Plenty of  life sciences startups have raised tidy sums on crowdfunding sites, but they have yet to reach the $5 million mark. The current record goes to Welsh startup Cell Therapy, which raised $1 million just recently on CrowdCube from nearly 300 investors.

It’s still a bit challenging to raise funds in the life sciences field, however, said Alexander Hoffman of Sanaria, a startup developing a malaria vaccine. It raised $45,000 on crowdfunding site IndieGogo, though it was gunning for $250,000.

“We got great feedback, and great support, but our crowdfunding effort took more time than we expected – and didn’t take off quite as we expected,” Hoffman said.
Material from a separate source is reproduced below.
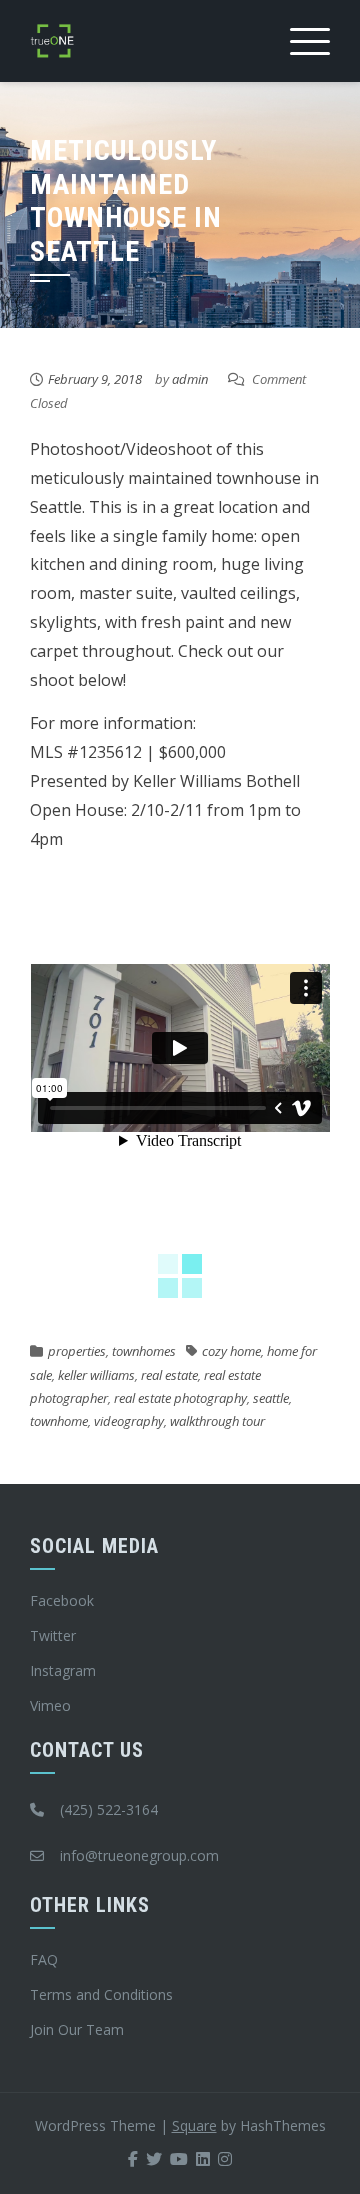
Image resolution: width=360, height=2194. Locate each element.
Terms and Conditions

The problem, he explained, is with life sciences you have to sell an idea – it’s not about building a better mousetrap. There isn’t immediate gratification for the investor, in the form of a product they receive. This makes it a tougher sell, and more difficult to go viral, which is the mark of a successful crowdfunding campaign.

“The biggest thing,” Hoffman said, “is to try and build your campaign around something that’s tangible – not just an idea.”

But many of these life sciences startups, if we’re honest, amount to little more than ideas. There’s still a wicked high attrition rate, even among more mature startups. Venture capital is equipped to absorb this, but it’s a different thing entirely when Joe the Plumber invests $10,000 into a biotech whose cause he’s passionate about, and it goes bust.

And while we’re in the midst of this IPO boom, or bubble, we’re still not sure how long this sector will readily draw public capital. There have been a few dips in the biotech IPO market, however, thanks in large part to reticent general investors picking up on the volatility of life sciences performance. It’s safe to assume that such reticence will extend to the larger non-accredited pool that would participate in larger life sciences crowdfunding efforts enabled by the SEC.

It’s important to note – these are public offerings, not private offerings. By committing to one of these so-called “IPO lite” offerings, a startup is committing to going public within the next five years. But a lot can happen in five years, just as a lot can happen with $50 million. And there’s much less of a regulatory burden in this kind of an offering than an IPO. This could take some of the pressure off of startups, so they can focus more on innovating.